Ника отстранилась от него, качая головой.
– Все-таки ты очень беззащитный. Открытый, и от этого беззащитный.
– Скажи – милый.
– Возможно.
– Тоже неплохо. Ну ладно, о живописи говорить будем?
– Не охота. У нас, вообще-то знакомство. Расскажи о себе.
– Неинтересно. К тому же печально. Ты будешь скучать и плакать.
– Начинай!
– Минутку.
Максим ткнулся лицом в ее щеку. Затем прикоснулся губами к ее брови. Женщина не реагировала, окаменев в его объятиях. Протеста не последовало, и Максим мысленно поздравил себя. Он отодвинул голову, посмотрев на серьезный, длинноносый профиль.
– Ой, извините. Рефлекторное движение. Исправлюсь! – Пообещал он, надеясь на то, что Ника не желает его исправления.
Она сделала вид, что ничего не произошло, и вернулась к разговору.
– Ну, рассказывай. Ты был женат, верно?
– Был. Дважды. Да ладно, дело прошлое. Но трое детей. Их жалко.
– Так зачем ушел? Оба раза так невыносимо?
– Да не уходил я! Одна выгнала, другая сама ушла. После родов пошла к родителям и не вернулась. – Макс отпустил Нику и поднялся. – Нет. Не совсем. Один раз приходила, вещи забрать. И свои, и мои. Правда, это не помешало их стоимость вытребовать с меня через суд. А-а-а... Ладно. Не хочу. Давай лучше про Шагала.

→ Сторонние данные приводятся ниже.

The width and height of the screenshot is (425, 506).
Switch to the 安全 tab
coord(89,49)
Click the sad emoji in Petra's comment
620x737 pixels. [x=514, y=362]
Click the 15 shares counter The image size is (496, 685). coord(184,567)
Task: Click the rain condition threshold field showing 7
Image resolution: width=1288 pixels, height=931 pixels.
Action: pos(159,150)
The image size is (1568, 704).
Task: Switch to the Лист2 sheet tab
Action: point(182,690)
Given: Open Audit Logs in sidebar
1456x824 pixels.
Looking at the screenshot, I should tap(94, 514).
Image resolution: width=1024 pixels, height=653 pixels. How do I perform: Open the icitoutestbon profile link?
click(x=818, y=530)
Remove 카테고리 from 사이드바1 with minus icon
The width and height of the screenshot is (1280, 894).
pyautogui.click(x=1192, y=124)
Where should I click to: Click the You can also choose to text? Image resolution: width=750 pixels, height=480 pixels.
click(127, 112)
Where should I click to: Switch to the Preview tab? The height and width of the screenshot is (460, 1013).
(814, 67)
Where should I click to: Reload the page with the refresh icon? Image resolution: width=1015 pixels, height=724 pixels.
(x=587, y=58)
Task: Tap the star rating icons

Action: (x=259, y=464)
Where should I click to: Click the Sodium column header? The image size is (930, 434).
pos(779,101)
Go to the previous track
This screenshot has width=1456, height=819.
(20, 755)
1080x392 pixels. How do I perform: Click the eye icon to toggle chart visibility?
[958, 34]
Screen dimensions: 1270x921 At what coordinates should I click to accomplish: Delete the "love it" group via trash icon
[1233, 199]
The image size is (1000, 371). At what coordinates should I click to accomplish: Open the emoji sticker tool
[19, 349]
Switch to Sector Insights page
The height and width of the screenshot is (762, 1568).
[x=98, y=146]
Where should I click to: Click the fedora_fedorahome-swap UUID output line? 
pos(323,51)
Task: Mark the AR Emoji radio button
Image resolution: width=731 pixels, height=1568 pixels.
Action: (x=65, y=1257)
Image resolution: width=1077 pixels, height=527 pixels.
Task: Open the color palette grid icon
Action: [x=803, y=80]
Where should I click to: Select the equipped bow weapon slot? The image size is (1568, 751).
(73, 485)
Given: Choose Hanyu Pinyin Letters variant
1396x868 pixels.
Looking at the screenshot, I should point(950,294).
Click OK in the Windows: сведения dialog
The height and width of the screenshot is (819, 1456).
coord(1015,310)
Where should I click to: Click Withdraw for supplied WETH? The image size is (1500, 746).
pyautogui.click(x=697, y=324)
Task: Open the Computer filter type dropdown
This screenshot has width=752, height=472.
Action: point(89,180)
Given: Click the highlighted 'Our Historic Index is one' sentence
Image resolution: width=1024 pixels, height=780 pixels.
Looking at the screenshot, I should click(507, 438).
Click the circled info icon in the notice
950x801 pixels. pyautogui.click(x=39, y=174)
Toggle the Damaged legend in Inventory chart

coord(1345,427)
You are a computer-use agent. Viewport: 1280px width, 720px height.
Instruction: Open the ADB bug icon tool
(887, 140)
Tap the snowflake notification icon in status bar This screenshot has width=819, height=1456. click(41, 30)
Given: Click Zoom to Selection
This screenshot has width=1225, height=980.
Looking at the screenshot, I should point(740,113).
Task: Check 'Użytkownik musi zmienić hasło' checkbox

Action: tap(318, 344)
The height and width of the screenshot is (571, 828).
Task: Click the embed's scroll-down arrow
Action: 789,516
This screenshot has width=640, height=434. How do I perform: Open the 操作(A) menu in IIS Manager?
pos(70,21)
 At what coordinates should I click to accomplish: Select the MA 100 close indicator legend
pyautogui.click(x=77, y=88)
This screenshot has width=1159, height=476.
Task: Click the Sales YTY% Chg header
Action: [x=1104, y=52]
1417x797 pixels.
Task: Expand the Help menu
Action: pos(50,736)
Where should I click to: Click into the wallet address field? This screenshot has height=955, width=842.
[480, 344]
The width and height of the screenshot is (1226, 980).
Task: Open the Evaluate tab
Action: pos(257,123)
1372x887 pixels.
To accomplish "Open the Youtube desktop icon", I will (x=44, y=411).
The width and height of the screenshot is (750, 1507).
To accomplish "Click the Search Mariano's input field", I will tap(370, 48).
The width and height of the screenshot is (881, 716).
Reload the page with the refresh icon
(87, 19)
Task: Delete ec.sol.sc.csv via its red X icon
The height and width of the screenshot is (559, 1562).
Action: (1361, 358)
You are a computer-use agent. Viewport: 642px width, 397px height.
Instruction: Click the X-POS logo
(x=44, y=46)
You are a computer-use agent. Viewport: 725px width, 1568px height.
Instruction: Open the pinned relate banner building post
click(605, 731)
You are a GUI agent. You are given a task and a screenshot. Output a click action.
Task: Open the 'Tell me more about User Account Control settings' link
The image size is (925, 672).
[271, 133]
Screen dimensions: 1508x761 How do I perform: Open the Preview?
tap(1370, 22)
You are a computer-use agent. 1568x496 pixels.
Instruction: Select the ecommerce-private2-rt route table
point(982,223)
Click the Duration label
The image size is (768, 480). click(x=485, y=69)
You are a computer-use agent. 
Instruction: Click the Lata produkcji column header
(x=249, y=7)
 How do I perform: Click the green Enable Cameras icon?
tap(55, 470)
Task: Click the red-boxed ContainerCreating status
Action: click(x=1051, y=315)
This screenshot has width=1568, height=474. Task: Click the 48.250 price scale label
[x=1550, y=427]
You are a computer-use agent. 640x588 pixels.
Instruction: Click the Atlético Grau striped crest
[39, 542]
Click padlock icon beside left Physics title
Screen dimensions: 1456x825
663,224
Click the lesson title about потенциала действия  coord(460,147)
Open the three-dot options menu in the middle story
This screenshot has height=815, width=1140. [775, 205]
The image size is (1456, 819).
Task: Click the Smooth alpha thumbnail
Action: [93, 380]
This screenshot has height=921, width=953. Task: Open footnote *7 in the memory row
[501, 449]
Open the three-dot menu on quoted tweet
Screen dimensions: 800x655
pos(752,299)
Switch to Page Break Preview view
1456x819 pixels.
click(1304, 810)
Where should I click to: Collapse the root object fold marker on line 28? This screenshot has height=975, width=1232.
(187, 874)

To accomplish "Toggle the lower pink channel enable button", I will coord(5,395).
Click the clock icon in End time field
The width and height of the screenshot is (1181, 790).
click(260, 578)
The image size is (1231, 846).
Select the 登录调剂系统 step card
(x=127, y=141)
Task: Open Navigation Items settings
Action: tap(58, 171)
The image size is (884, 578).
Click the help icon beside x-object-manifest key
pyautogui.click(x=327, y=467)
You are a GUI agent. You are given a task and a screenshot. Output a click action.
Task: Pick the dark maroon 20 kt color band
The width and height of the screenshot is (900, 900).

– Про Бердслея, – поправила она.
– Да хоть про Сальвадора Дали. – Максим закусил губу и нервно зашагал вперед-назад. Он сунул руки в карманы брюк и ссутулился. Ника не ожидала такой реакции на свои расспросы.
– Ты их еще любишь? Кого? Первую или вторую?
Яцкевич остановился, достал из карманов кулаки и жестяным голосом, четко произнося каждое слово, сказал:
– Я никого не люблю. Ни первую, ни вторую. А если не перестанешь, и тебя любить не буду. – Ника пожала плечами и отвернулась. – Ты пойми! Это было очень больно. Так больно мне никогда не было. Я не хочу к этому возвращаться. Даже мысленно. Теперь я один. Свободный, бедный и счастливый...
– Ты бедный? – Она кивнула на одинокую «Хонду».
– Представь себе – да. Это не моя машина. Зато я действительно счастлив. У меня ничего нет, значит, терять мне нечего, и поэтому – я абсолютно свободен. Единственное, чего мне не хватает, – это возможности давать тепло. Человеческое тепло любимого мужчины. С этим действительно проблема. Не с сексом. Это найти не трудно. Знаешь, как корова страдает, когда ее не доят?
– Да. Знакомо. – Ника вдруг хмыкнула пришедшей ей на ум шутке. Шутка была чересчур рискованна и она не решалась сказать ее вслух, но вспомнив, что в этот вечер все можно, смущенно ухмыляясь сказала: – Мужчину, как и корову, нужно периодически сдаивать.
Макс засмеялся и хлопнул женщину по ноге.
– Молодец.
Она придвинулась и попросила:
– Расскажи теперь о своих женах. Я бы посочувствовала. Мне важно это знать, если ты хочешь быть со мной.
«Ничего себе поворот», – Максим поднял брови. И медленно сказал:
– Разве я успел сделать тебе предложение?
– Ты сказал, что я тебе нравлюсь. Кроме того, ты постоянно заигрываешь со мной. Не скрою, мне приятно и лестно. Кстати, твои заигрывания – очень оригинальны. Я такого еще не видела. – Она снова широко улыбнулась. – Это же надо! Чтобы соблазнить девушку, ты рассказываешь ей, как это нужно делать!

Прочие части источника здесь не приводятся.